Some pretty serious things have happened in the last few days:

– A freakish series of events in the last week may (?) have deep-sixed the publication of the book manuscript I just finished.

– My husband was in a car accident. The other person involved in the accident has already retained a lawyer.

– One of my children has made a very hurtful, painful choice that reads like rejection to me.

– Our church situation continues to be a source of sorrow and dysfunction, not community. We are weary at constantly grubbing around for ad hoc community. It’s better than nothin’, but it ain’t what we know it should be.

Yes, it could always be worse. All of it could be a heckuva lot worse. No one is hurt (my husband is just fine – not even a sore neck) or sick or in jail or in imminent danger.
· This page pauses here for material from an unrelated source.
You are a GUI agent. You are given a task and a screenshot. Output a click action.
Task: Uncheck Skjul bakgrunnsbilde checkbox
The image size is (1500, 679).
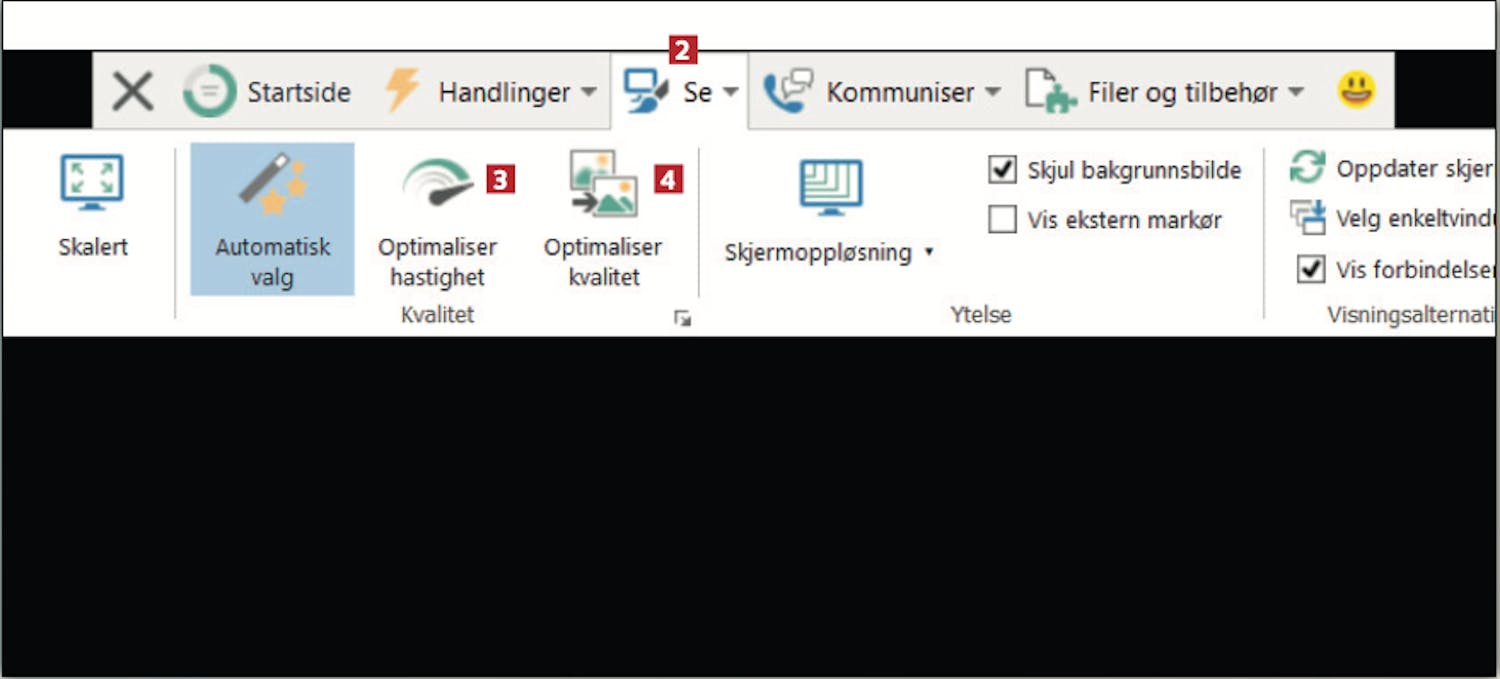1002,169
But those sorts of comparisons don’t really help at all. “It could always be worse”, the words of the half-full-glass people, throw circumstances into some sort of a comparison mode. Those comparisons actually tend to make people feel like their tsuris (Yiddish for troubles) shouldn’t matter. But tsuris happens. And stuffing them, or ignoring them, or saying that things could be much worse tends to make me feel much worse because I start to feel like a gigantic wimp.

When I have attempted to count my blessings as a way to assuage my woes, I grit my teeth, start listing them, and then deteriorate into a puddle of self-pity.
You know what actually seems to change me?
“Finally, brothers, whatever is true, whatever is noble, whatever is right, whatever is pure, whatever is lovely, whatever is admirable—if anything is excellent or praiseworthy—think about such things.” Philippians 4:8
The Greek word for “think” here is logizomai. It carries the sense of numbering, or accounting for, gathering. Counting my blessings doesn’t work. But “counting Him” – numbering the Immeasurable, pondering all that He is: true, noble, right, pure, lovely, admirable, excellent, praiseworthy – this changes me. Centers me. Shelters me. Aims my life away from me…and this…toward Him. He is wonderful, and worthy of every praise I can offer Him. (Somehow, I wonder if the praise that rises to Him when things aren’t so good smells different to Him…?)
The glass is empty – poured out as an offering. The glass is full – overflowing.
"Childishness, Richard. I keep telling you to try grow up."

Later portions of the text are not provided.